EXERCISE PROMPT: Quote word for word the lines starting at the line with "Viewport: 208px width, 138px" and ending at the final line of the entries. Leave out any pictures.

EXERCISE INPUT:
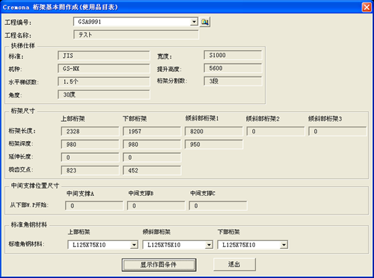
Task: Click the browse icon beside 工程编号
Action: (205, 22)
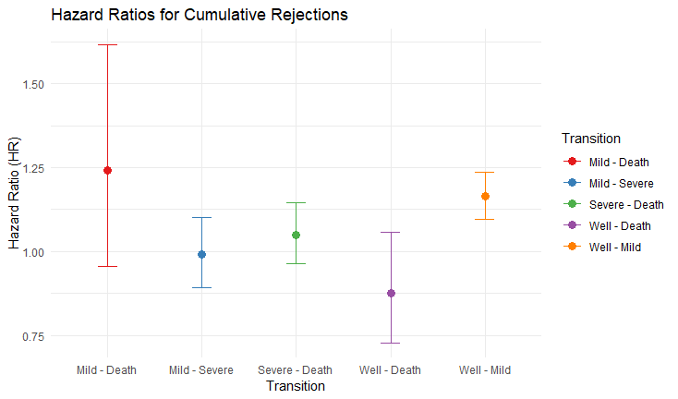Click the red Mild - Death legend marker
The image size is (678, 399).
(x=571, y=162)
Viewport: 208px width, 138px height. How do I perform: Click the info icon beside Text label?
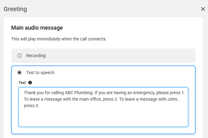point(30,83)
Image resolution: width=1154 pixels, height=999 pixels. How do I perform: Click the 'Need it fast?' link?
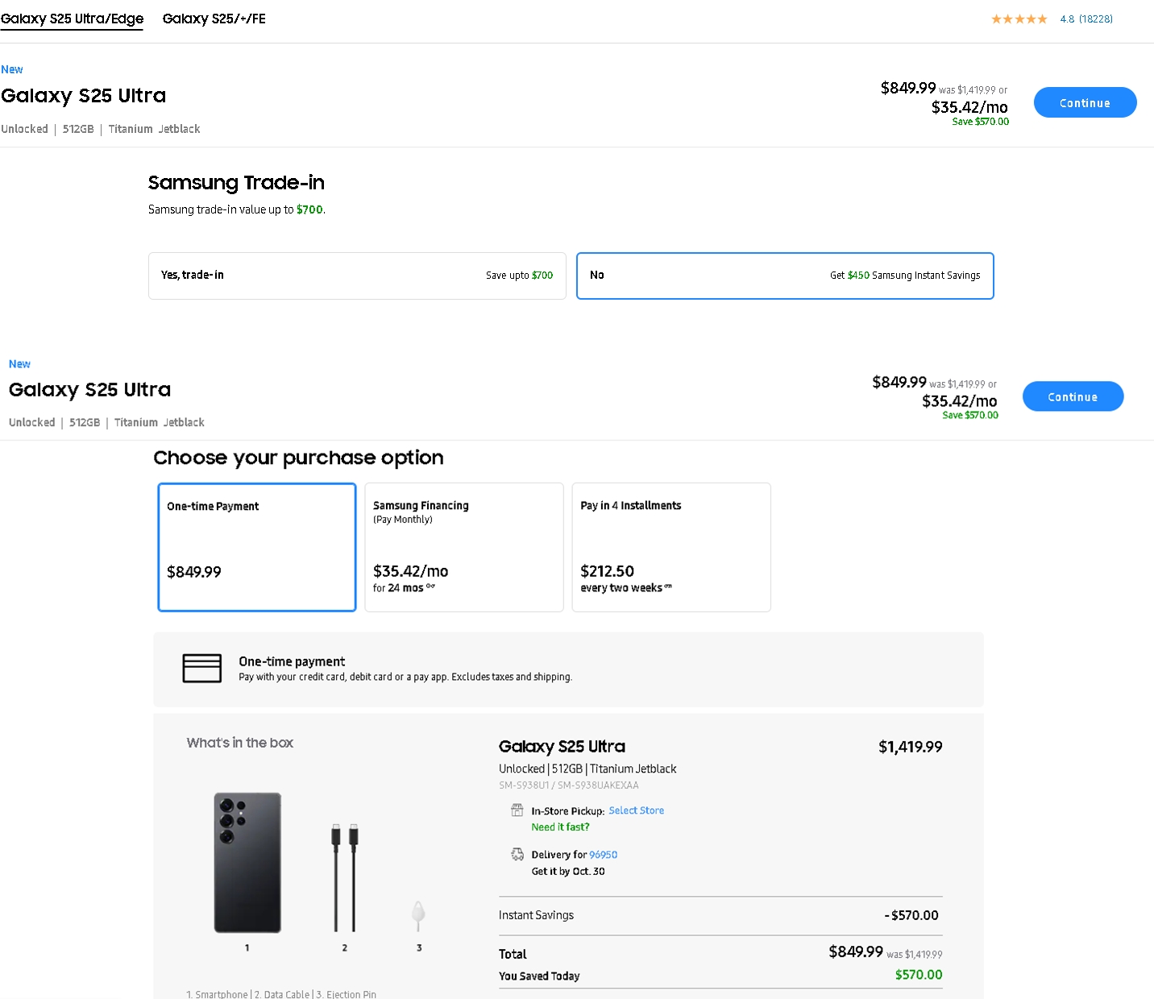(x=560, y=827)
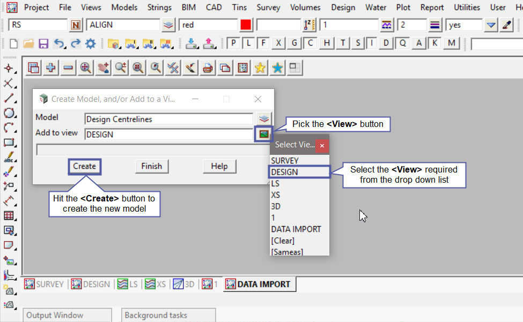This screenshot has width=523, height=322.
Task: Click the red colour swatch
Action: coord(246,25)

TASK RESULT:
Viewport: 208px width, 138px height. How do I perform: Click the info icon beside Text label?
point(30,83)
Image resolution: width=1154 pixels, height=999 pixels. How do I perform: Click the 'Need it fast?' link?
(x=560, y=827)
This screenshot has width=523, height=322.
Task: Click the red colour swatch
Action: coord(246,25)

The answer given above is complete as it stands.